South Africa crushed England 36-0 in their Rugby World Cup Pool A clash at the Stade de France in Paris. England's deficiencies were ruthlessly exposed by South Africa at the Stade de France, the Springboks condemning the reigning champions to a record World Cup defeat. The Webb Ellis Trophy holders were swept aside as South Africa took charge through first-half tries from flanker Juan Smith and wing JP Pietersen. Pietersen added his second try after the break, while fullback Percy Montgomery added 18 points from the boot and centre Francois Steyn also landed a penalty. In World Cup terms, it eclipsed England's previous record loss - 44-21 against South Africa - in the same stadium eight years ago. The two sides would meet again in the final of the tournament where the Springboks would again triumph - 15-6 - to lift the sport's biggest prize.

Argentina were invited to join the Tri-Nations from 2012 to create a new "Four Nations" Championship.
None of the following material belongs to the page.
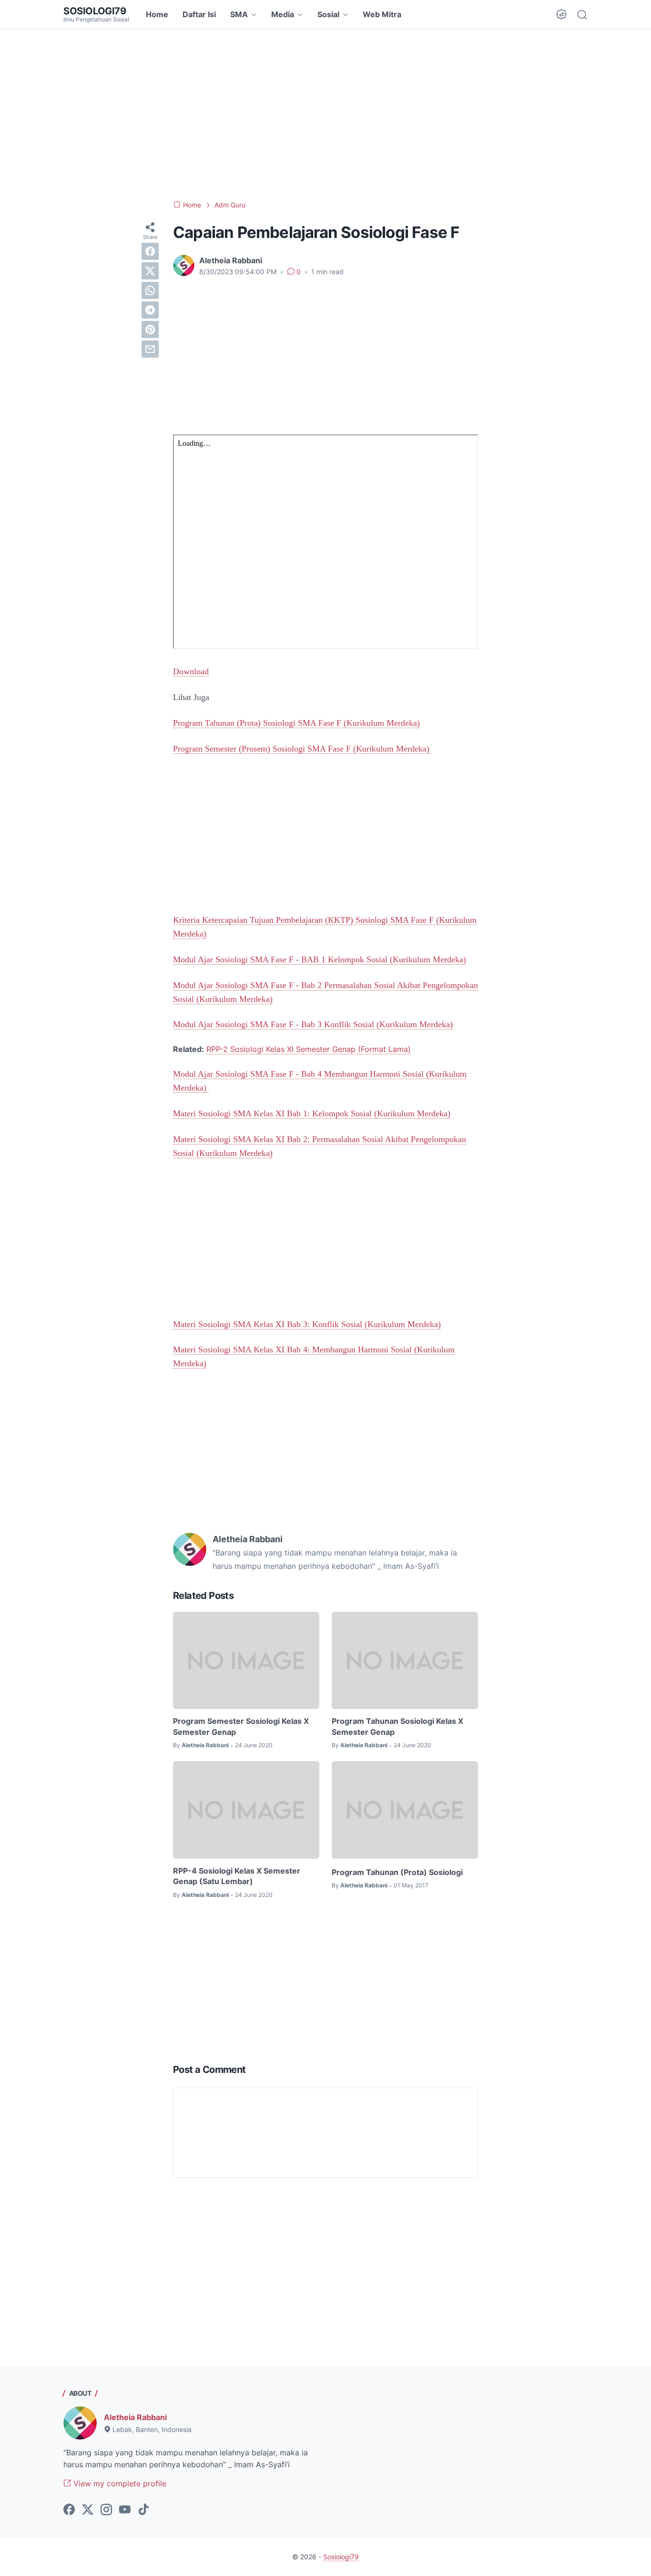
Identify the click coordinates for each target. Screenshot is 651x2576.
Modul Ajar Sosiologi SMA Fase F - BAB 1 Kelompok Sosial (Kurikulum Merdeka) (319, 959)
SANZAR, the umbrella group representing South Africa, New Zealand and Australia, opened the door to the Pumas provided they could guarantee the participation of their best players as well as a number of financial measures.
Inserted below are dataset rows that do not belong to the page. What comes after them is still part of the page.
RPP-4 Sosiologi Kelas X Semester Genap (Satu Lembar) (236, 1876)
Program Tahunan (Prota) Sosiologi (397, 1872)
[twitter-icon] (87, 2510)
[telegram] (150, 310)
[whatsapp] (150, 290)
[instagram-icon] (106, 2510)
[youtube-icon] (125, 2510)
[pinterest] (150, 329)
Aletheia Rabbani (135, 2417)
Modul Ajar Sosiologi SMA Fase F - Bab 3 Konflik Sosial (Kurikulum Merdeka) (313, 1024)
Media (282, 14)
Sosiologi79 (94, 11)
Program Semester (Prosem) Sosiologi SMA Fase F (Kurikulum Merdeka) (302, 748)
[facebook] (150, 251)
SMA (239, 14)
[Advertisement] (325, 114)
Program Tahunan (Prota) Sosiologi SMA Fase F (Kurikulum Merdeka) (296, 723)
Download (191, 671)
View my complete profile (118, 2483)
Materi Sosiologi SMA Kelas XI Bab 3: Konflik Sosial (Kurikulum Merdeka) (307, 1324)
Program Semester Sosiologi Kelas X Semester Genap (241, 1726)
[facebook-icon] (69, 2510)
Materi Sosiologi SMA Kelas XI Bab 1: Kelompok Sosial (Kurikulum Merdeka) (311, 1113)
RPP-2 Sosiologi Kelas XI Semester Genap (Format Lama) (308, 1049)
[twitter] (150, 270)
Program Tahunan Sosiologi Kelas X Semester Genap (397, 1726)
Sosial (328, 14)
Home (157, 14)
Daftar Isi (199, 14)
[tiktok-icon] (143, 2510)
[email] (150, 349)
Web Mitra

New Zealand's Rob Fisher resigned as deputy chairman of the International Rugby Board in the fall-out from the country's loss of planned 2003 Rugby World Cup hosting rights. New Zealand was removed as co-host in April of the same year when the International Rugby Board gave Australia the sole rights to stage the 48-match, 20-team tournament. Under an initial agreement, New Zealand was expected to host 23 matches, including a semi-final, with the opening match and final hosted by cup holder Australia. But the NZRFU refused to sign off on the co-host agreement in March, saying it could not deliver on tournament demands to provide stadiums that were free of advertising and comply with corporate seating entitlements.

A teenaged Barry John gave notice of his rising stock with a man-of-the-match display that included a brilliant try and a drop goal for Llanelli in their 17-13 defeat of a star-studded Irish Wolfhounds XV at Stradey Park.

Lord Ranfurly's eponymous Shield was awarded to the unbeaten Auckland side who become the first successful defenders of the prize.

The RFU issued a statement effectively cancelling all senior fixtures for the duration of the War but encouraging the arrangements of impromptu matches that "do not interfere with national duties."

New Zealand beat Australia 31-8 in Dunedin in the first post-war Test match staged on Antipodean soil.